El abrazo de Gisela y Jira Cristina, dos mujeres colombianas que han logrado la regularización: “Podremos hacer las cosas bien”
Casi un millón de extranjeros han solicitado beneficiarse de la regularización extraordinaria
¿Cómo cambiará la vida de los extranjeros que logren la regularización extraordinaria abierta por el Gobierno?
Gisela y Jira Cristina forman parte de ese casi millón de residentes extranjeros en España que han participado en el proceso de regularización extraordinario puesto en marcha por el Gobierno. No todos lograrán superar la criba de los requisitos, por la falta de documentos que los acrediten.
Problemas con la documentación
Estas dos ciudadanas colombianas se abrazan emocionadas al recibir su autorización provisional. Para ellas, este documento marca un antes y un después ya que, reconocen, “podremos trabajar legalmente y hacer las cosas bien”.
Con su nuevo estatus, celebran que, a partir de ahora pueden “estudiar y tener estabilidad”. Ambas son colombianas, un país desde el que procede alrededor del 30 % de las solicitudes presentadas.

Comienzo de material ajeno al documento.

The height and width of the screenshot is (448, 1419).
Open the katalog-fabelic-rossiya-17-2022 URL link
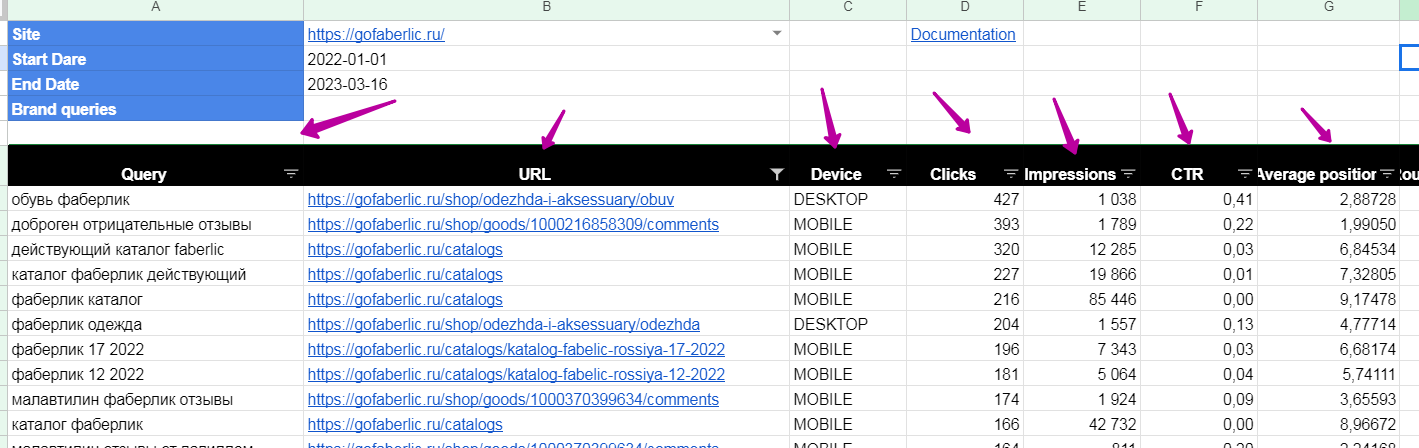click(x=516, y=349)
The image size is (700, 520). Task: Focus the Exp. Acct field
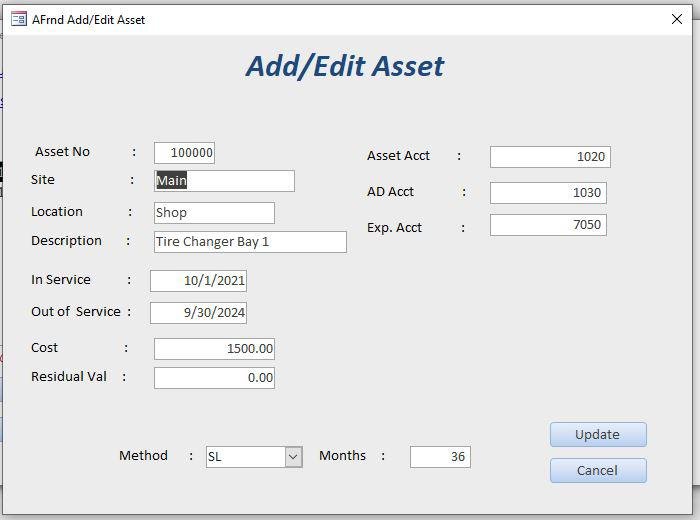(547, 225)
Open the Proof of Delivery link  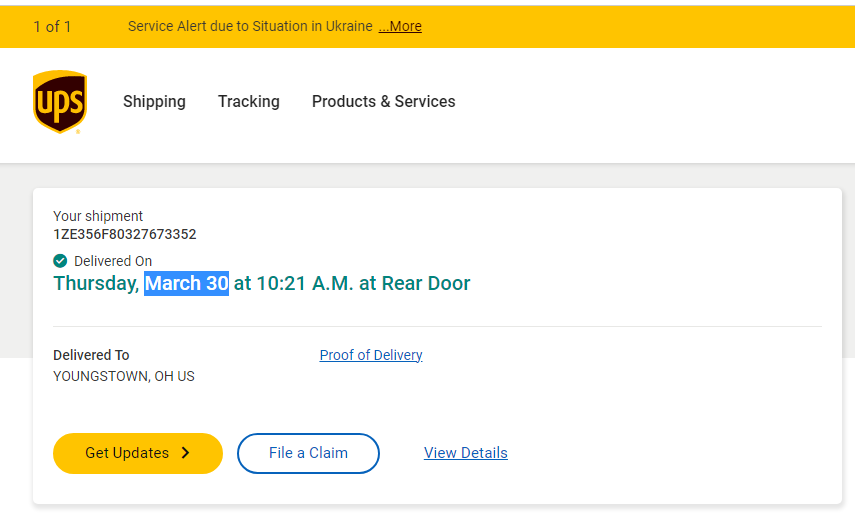coord(371,355)
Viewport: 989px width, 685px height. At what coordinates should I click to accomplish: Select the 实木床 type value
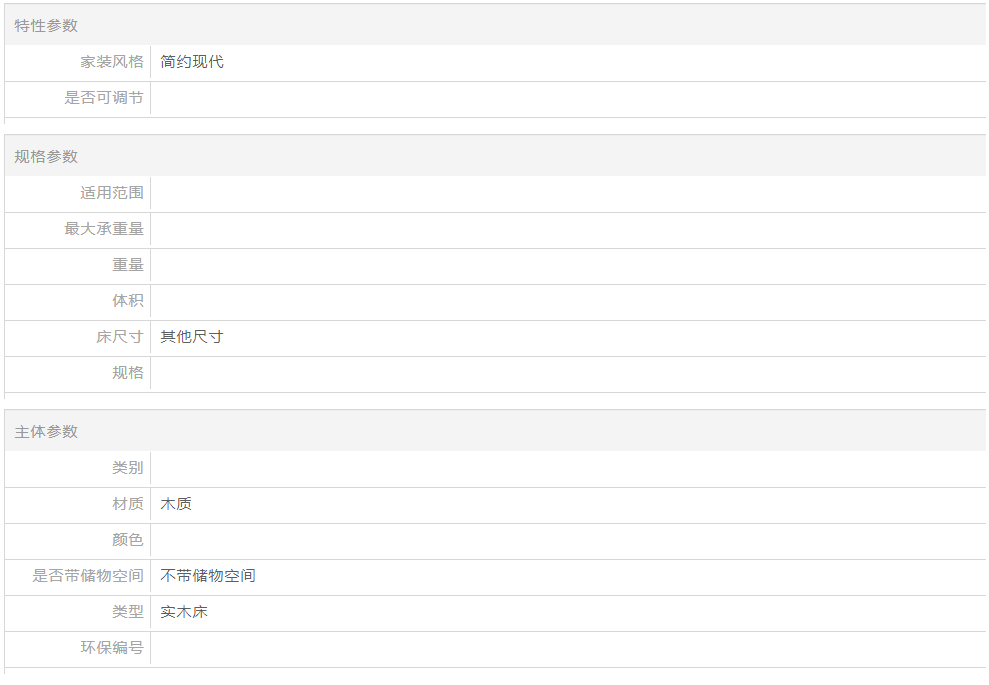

Forman parte del más de millón de personas migrantes sin papeles que han iniciado el proceso de regularización, un trámite que, según quienes lo han acompañado, ha sido “todo menos fácil”.
Las organizaciones y voluntarios que han asistido a los solicitantes describen un camino lleno de obstáculos: “falta un documento de tu país, no te terminan de entregar los certificados que hacen falta”, relatan. A ello se suman situaciones de desigualdad dentro de las propias familias: “hay casos en los que al marido le ha llegado la autorización, pero a la mujer no”.

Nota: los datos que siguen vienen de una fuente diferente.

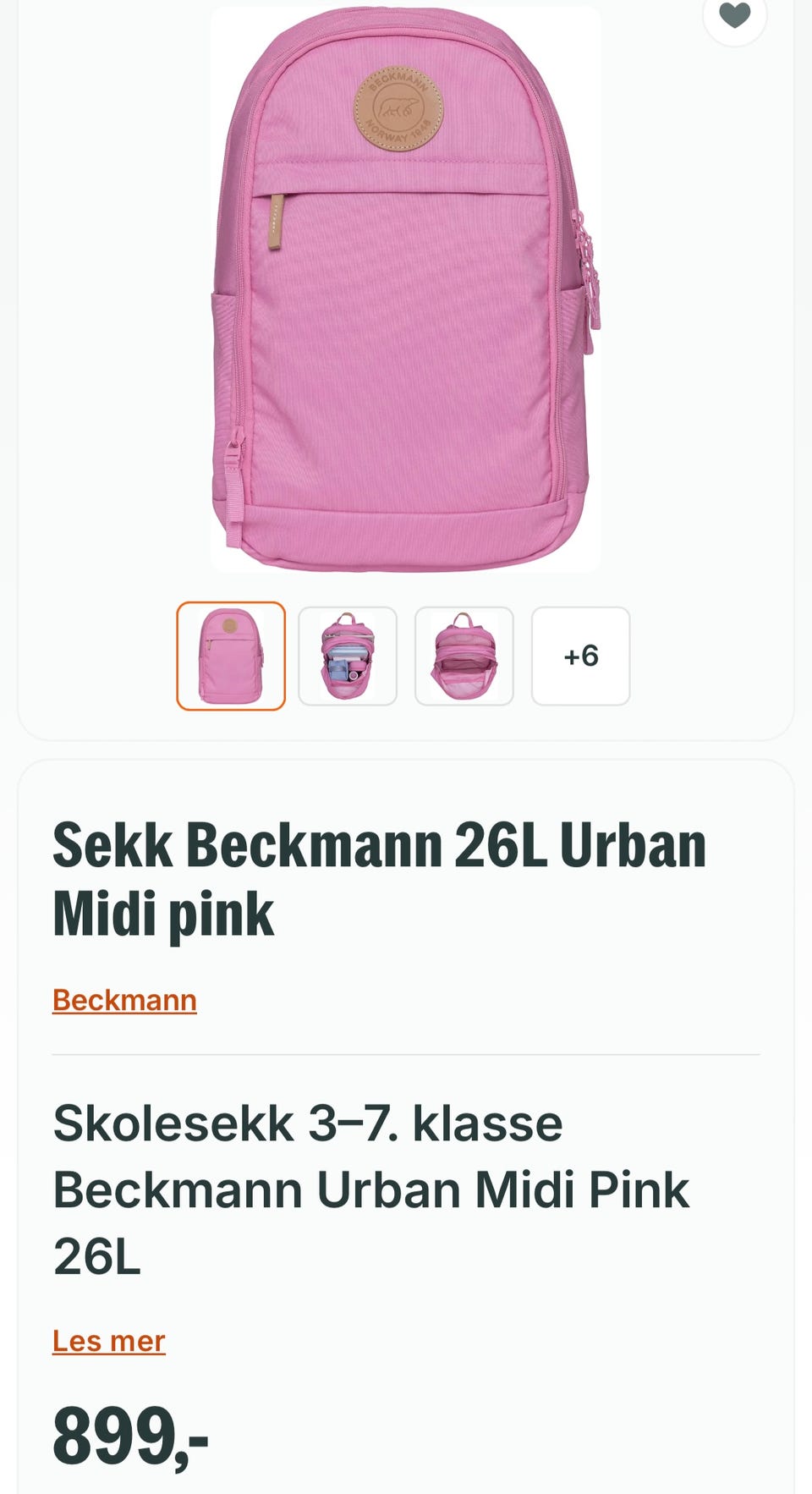The height and width of the screenshot is (1494, 812).
Task: Expand the description with Les mer
Action: click(109, 1341)

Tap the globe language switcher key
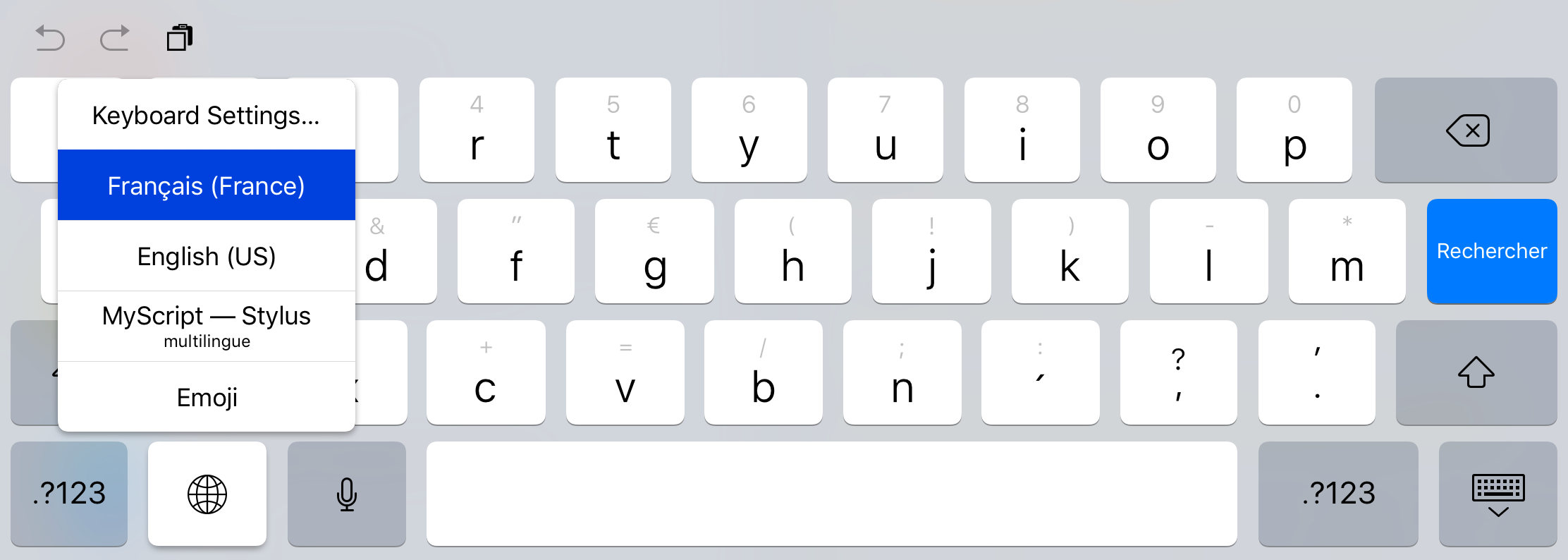point(207,494)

Una joven que ya ha obtenido su autorización provisional resume la experiencia con frustración: “Tuve que hacer esa cola inmensa que han hecho todos; esto va a ser un lío total”.
El siguiente paso para quienes han logrado superar esta fase es obtener la resolución definitiva. Ese documento les permitirá dejar atrás la economía sumergida y, en muchos casos, situaciones de explotación y precariedad. Con él podrán firmar contratos, acceder sin trabas a la sanidad y a otros servicios públicos, además de pagar impuestos y cotizar.
Los expertos subrayan que la regularización no solo transforma la vida de estas personas, sino que también tiene un impacto económico relevante. Se estima que cada migrante regularizado aportará de media unos 3.500 euros anuales a las arcas del Estado, una contribución que, recuerdan, es esencial: “el Estado español necesita estas cotizaciones para sostener el Estado de Bienestar”.